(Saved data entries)
──────────

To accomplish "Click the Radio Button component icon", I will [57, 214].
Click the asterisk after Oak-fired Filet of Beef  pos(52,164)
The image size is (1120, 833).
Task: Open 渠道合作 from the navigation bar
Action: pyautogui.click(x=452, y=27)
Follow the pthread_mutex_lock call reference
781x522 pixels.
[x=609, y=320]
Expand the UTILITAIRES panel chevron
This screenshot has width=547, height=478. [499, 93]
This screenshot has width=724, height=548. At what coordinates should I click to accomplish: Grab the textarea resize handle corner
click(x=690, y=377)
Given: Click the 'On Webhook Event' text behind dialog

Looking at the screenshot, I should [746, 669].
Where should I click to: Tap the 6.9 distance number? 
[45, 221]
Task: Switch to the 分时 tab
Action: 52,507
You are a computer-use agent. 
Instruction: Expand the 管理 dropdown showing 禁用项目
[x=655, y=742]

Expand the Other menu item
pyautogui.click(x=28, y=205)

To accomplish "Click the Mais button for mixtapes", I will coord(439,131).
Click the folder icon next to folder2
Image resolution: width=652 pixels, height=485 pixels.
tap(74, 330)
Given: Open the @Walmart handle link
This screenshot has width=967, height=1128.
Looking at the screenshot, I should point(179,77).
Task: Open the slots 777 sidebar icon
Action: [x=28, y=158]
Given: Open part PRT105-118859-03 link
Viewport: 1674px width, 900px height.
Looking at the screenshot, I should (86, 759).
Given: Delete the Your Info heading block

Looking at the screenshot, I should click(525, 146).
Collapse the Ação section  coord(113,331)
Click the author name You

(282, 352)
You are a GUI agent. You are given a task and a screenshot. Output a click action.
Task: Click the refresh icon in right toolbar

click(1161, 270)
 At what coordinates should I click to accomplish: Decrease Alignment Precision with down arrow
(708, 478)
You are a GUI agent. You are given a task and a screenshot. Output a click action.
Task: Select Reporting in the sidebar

──────────

> [TASK DESCRIPTION]:
Go line by line through the data above and count those holding "link"; report the number alone.

> [SOLUTION FOR THIS TASK]:
2